→ **TEXT SECTION**
McAnally's (The Community Pub) > Author Craft

The shape of a story, particularly the start

<< < (4/5) > >>

meg_evonne:
Hey Adam,

Probably best to cut to the pros:

* Check out Jim's writing blog, good stuff and entertaining
* I think Bob gave us this site, writingxcuses.com  listen to all of them, yep all of them.  again great stuff, it's free, and its entertaining.
* Workshops are excellent and worth the money, but check 'em out first.
From what I can tell there comes a point where you have to face the bear in the corner (your insecurities) with a whip and chain and make your own calls.  From what I've discovered, your first chapter will suck and will suck for sometime.  That shouldn't keep you from writing, writing, writing.  Don't let people distract you from writing to completion the first draft.  It's a private battle of a very long war. You have plenty of time to figure out that first chapter later. 

Don't let well minded idiots read your stuff.  Idiots are friends and family that love you, but who can mess with your head big time in innocent ways.  They'll blow up your stuff as the next Heinlein, or they'll make loving kind statements that, if you followed up on, would completely change your storyline.  You'll start sweating it out trying to fix something on a blasted first draft.  First drafts are supposed to suck--grammer, continuity, weak characters the whole horrid uglies.

What I would have someone check for you is your consistancy on Point of View.  Screwing POV up can take a lifetime to correct later.  If you don't have that dead set and right on, later drafts will be mindboggling, toss it into the trash, discouraging.

Finally world building vs action...  First book, I see no way to get past a house editor or an agent without action or really incredible dialog.  If you want someone to publish it, I mean.  You get 2, 3, 5 pages in front of an agent, it can't be lovely gentle world building.  Now put in action, snappy dialog, AND world building and you've got something that has a chance to last 2 minutes on a desk before it hits the slush pile.  STILL YOU DON't write that first!  You get the blasted rough draft done. By the time you've lived in that world long enough to do that, you've got the knowledge and skill hopefully to put together a supercharged, unique, agent devouring beginning.

I've been ranting.  Now back to my own writing.

→ **REQUIRED ACTIONS**
**a.** According to the forum post, what should you have someone check in your writing for you?
**b.** Sum up the forum post in two sentences.
**c.** Rewrite the paragraph of the forum post that begins "Don't let well minded idiots read your stuff" as a bulleted list, keeping its main facts.

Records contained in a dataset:
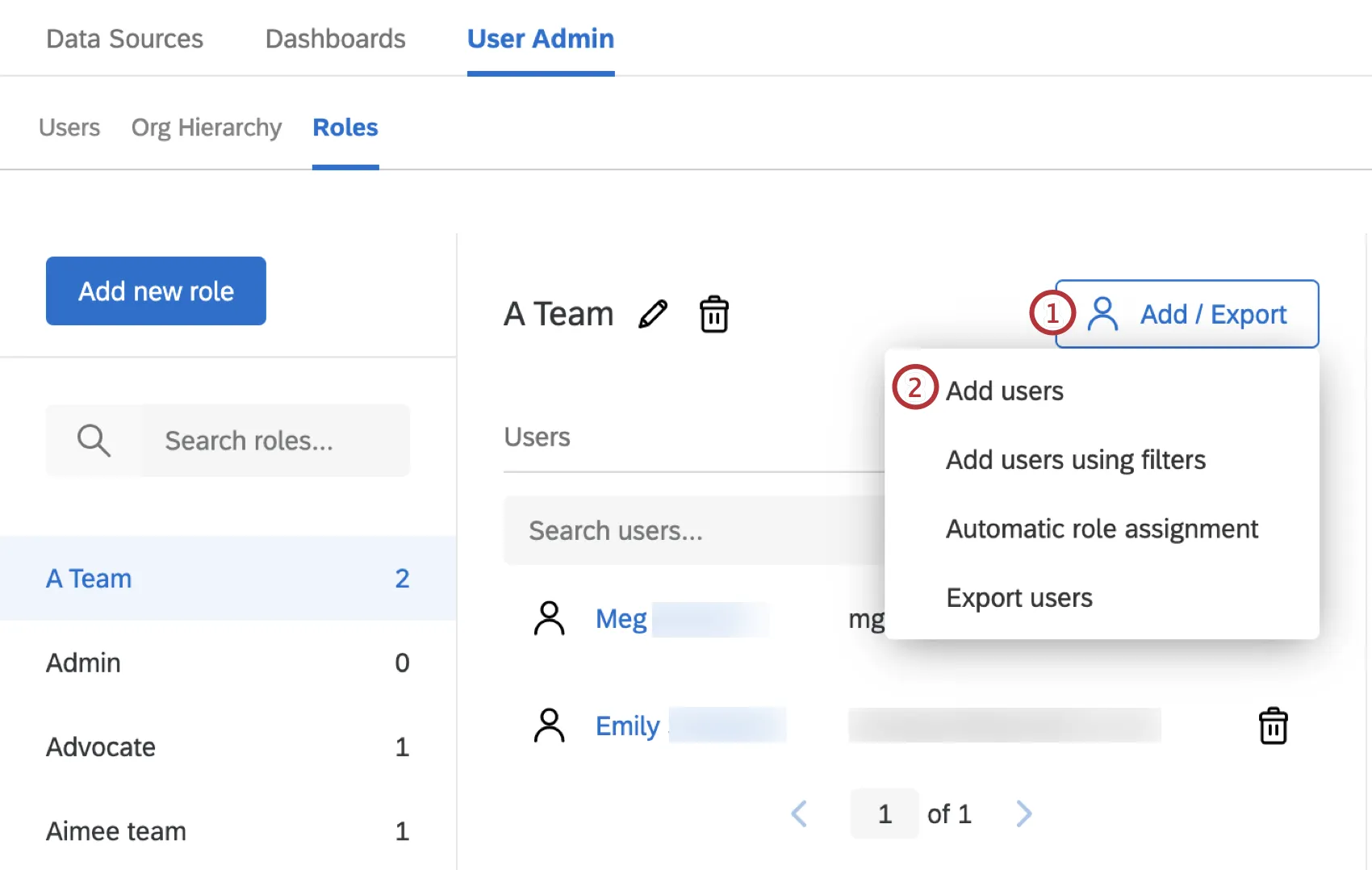Go to previous page with left chevron
This screenshot has width=1372, height=870.
(x=799, y=814)
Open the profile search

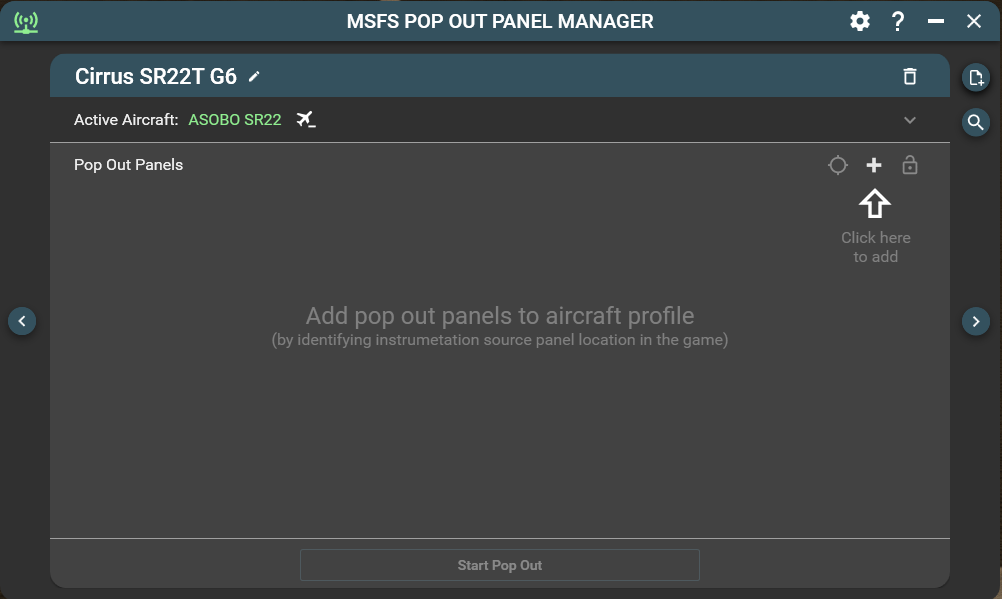[x=975, y=122]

→ **ANSWERS FOR THE EXERCISE**
**a.** Your consistency on point of view.

**b.** The post points to a writing blog, the writingxcuses.com site and workshops, and urges writers to finish a first draft without letting loving friends and family distract them, since first chapters and first drafts are supposed to be bad. It advises getting point of view consistent early and saving a strong opening of action, snappy dialog and world building for after the rough draft, because an agent or house editor won't get past gentle world building.

**c.**
- Don't let well-meaning friends and family who love you read your work.
- They can mess with your head in innocent ways.
- They may hail your work as the next Heinlein.
- Or they may make kind statements that, if followed, would completely change your storyline.
- You'll end up sweating over fixing a first draft.
- First drafts are supposed to be bad, with poor grammar, weak continuity and weak characters.